> _TEKS YANG DIBERIKAN_:
============================================================
Meskipun demikian, keputusan-keputusan legal belum tentu dapat direalisasikan seluruhnya. Selalu saja ada ruang atau kesenjangan antara harapan dan kenyataan, antara apa yang sudah direncanakan dengan apa yang dapat dilaksanakan. Kebijakan sebagai keputusan legal bukan juga berarti bahwa pemerintah selalu memiliki kewenangan dalam menangani berbagai isu. Setiap pemerintahan biasanya bekerja berdasarkan warisan kebiasaan-kebiasaan pemerintahan terdahulu. Rutinitas birokrasi yang diterima biasanya merefleksikan keputusan kebijakan lama yang sudah diterbukti efektif jika diterapkan. Dalam kontkes ini, adalah penting mengembangkan proses kebijakan yang partisipatif dan dapat diterima secara luas sehingga dapat menjamin bahwa usulan dan aspirasi masyarakat dapat diputuskan secara teratur dan mencapai hasil baik.
Kebijakan publik lahir dari dunia politik yang melibatkan proses yang kompleks. Gagasan dapat datang dari berbagai sumber, seperti kepentingan para politisi, lembaga-lembaga pemerintah, interpretasi para birokrat, serta intervensi kelompok-kelompok kepentingan, media dan warga negara. Inti dari dunia politik adalah lembaga eksekutif, yakni kelompok menteri yang meduduki posisi puncak dan memiliki kewenangan pemerintahan atas nama parlemen. Para menteri tidak saja memahami nuansa politik pekerjaannya, melainkan pula menghargai bahwa dirinya dan para pemain lain dalam pemerintahan memerlukan arahan-arahan kebijakan. Kekuasaan diwujudkan melalui kemampuan melahirkan keputusan-keputusan yang dinyatakan secara jelas dan terarah. Melalui kebijakan-kebijakan, pemerintahan membuat ciri khas kewenangannya. Karena dari kompleksitas dunia politik harus dibuat pilihan-pilihan tindakan yang sah atau legal untuk mencapai tujuan tertentu.
============================================================
> _TUGAS ANDA_:
1. Terjemahkan kalimat "Kebijakan publik lahir dari dunia politik yang melibatkan proses yang kompleks." dari teks tentang kebijakan publik ke dalam bahasa Inggris.
2. Lanjutkan teks tentang kebijakan publik di atas, dimulai setelah kalimat terakhirnya.

> _MATERI_:
============================================================
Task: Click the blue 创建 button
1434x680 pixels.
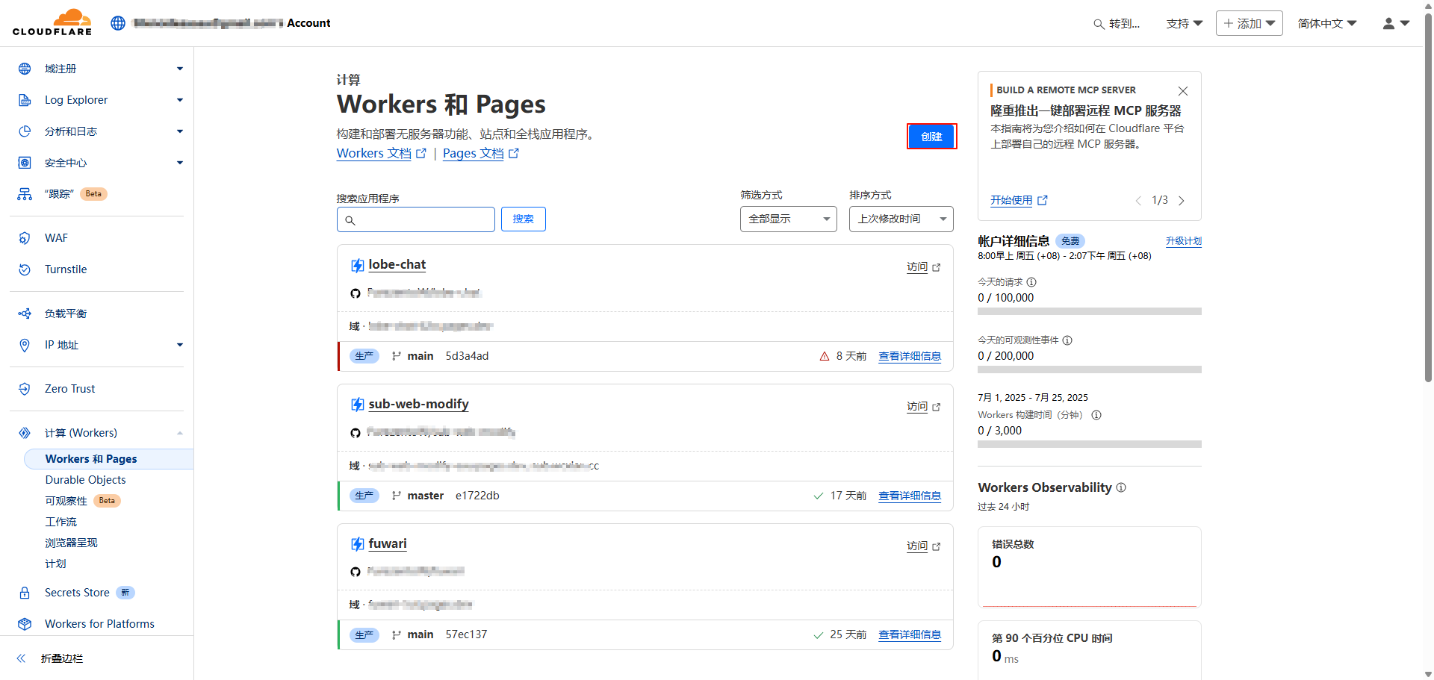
============================================================
> _JAWABAN TIAP TUGAS_:
1. Public policy arises from the world of politics, which involves a complex process.

2.
Kebijakan kemudian dapat di lihat sebagai respon atau tanggapan resmi terhadap isu atau masalah publik. Hal berarti bahwa kebijakan publik adalah:
- Intensional atau memiliki tujuan. Kebijakan publik berarti pencapaian tujuan pemerintah melalui penerapan sumber-sumber publik.
- Menyangkut pembuatan keputusan-keputusan dan pengujian konsekuensi-konsekuensinya.
- Terstruktur dengan para pemain dan langkah-langkahnya yang jelas dan terukur.
- Bersifat politis yang mengekspresikan pemilihan prioritas-prioritas program lembaga eksekutif.
- Kebijakan publik sebagai hipotesis.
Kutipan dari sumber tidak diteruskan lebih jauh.